Samsun Nihara shows photographs of her missing son and husband. Photo: Matt Wade SAMSUN Nihara’s pain shows in her dark eyes. Her husband and son disappeared more than a year ago.

Her nightmare began last September, when her 24-year-old son, John Reid, vanished. He and his fiancee were returning from a trip to a beach north of Colombo, when the van he was driving was blocked by four armed men on two motorcycles.

They hijacked the van, dropped the woman at a busy Colombo intersection and sped away. Mr Reid has not been seen since.

The family’s crisis deepened a month later, when Ms Nihara’s husband, K. A. Anthony, became the target. Four men burst into the tiny two-room home in central Colombo at 4am and took him away.

”I saw them all,” says Ms Nihara. ”They said they were from the military – one was in uniform.”

Reports of abductions in this way are so common that Sri Lankans call the phenomenon ”white van syndrome”.
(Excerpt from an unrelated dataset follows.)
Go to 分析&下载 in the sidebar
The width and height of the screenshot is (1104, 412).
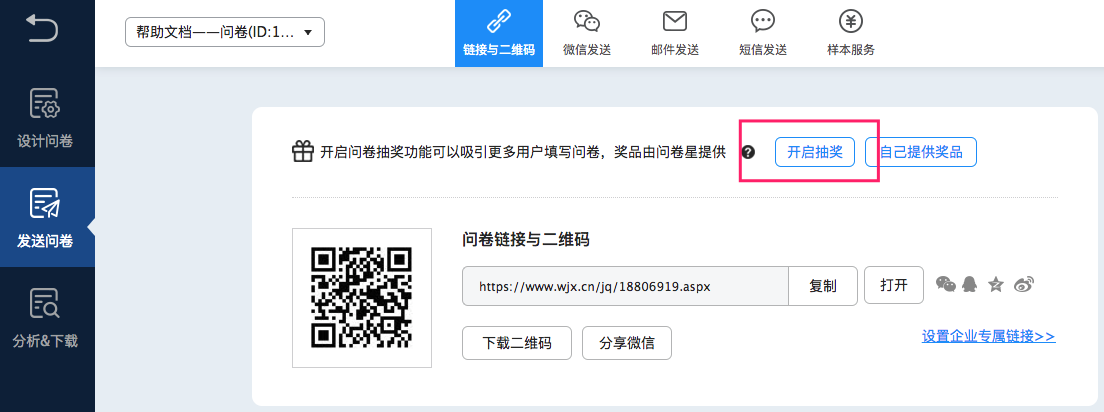coord(45,317)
Last year, the Committee to Monitor Investigations into Abductions and Disappearances (CMIAD) was established to help relatives of missing people. It was notified of 283 disappearances in 2008 and 113 so far this year, although the number may be much higher.
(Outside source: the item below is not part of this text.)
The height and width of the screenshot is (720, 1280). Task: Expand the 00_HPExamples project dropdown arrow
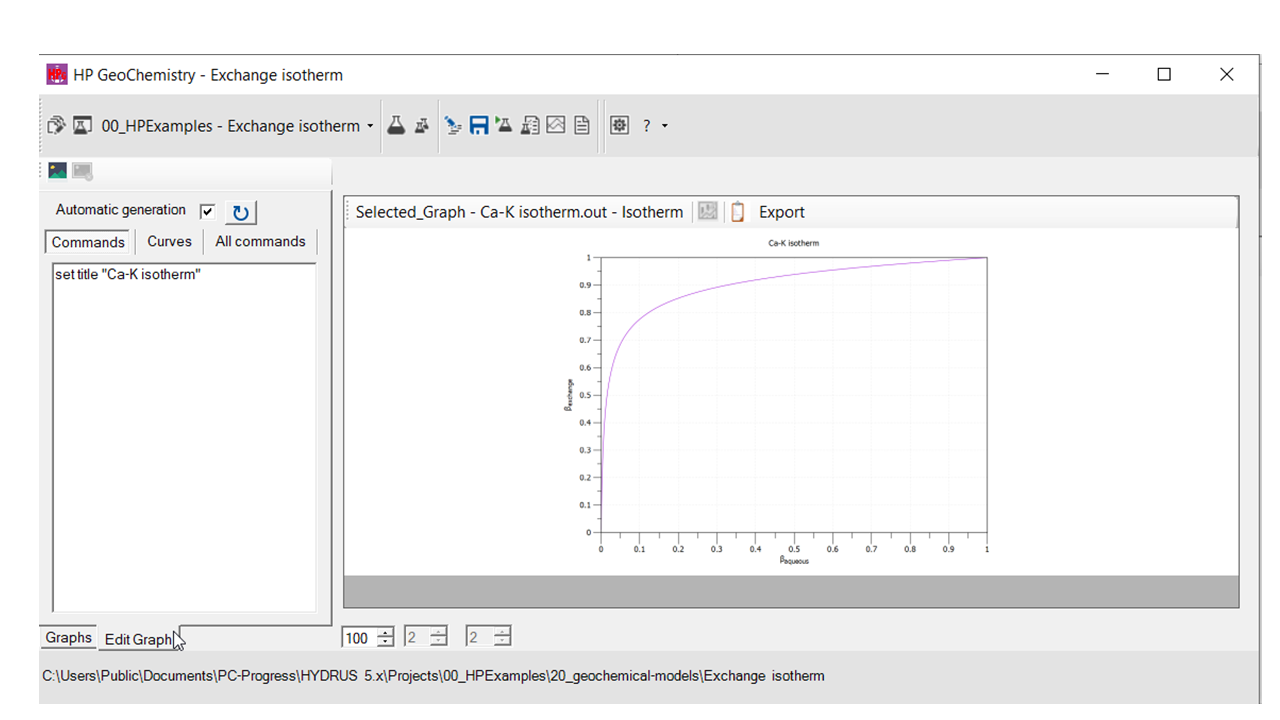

Most of those missing are believed to be in custody on suspicion of having links with the Tamil Tigers.

”Unexplained disappearances have become a systemic problem in Sri Lanka,” a human rights activist told The Age.

”It’s very difficult to deal with because it’s so institutionalised.”

A Government spokesman admitted some disappearance cases remained ”unresolved” but claimed many alleged abductions have turned out to be false when investigated.

Tamil MP P. Radhakrishnan, who is a founding member of CMIAD, said the Government was ”doing its part to trace people” but many of those found were in official custody. One of them was Rushantha Selvarathnam. He is 25 and has twice been detained by police for long periods on suspicion of having links with the Tamil Tigers. ”If they do it again, I might never be released,” he says. He feels he has no choice but to leave Sri Lanka and has applied for asylum in Switzerland.

Samsun Nihara has not lost hope of finding her husband and son. She has visited police stations across Colombo, lodged complaints with many official bodies and even written to the Sri Lankan President, Mahinda Rajapaksa. But no one has been able to help.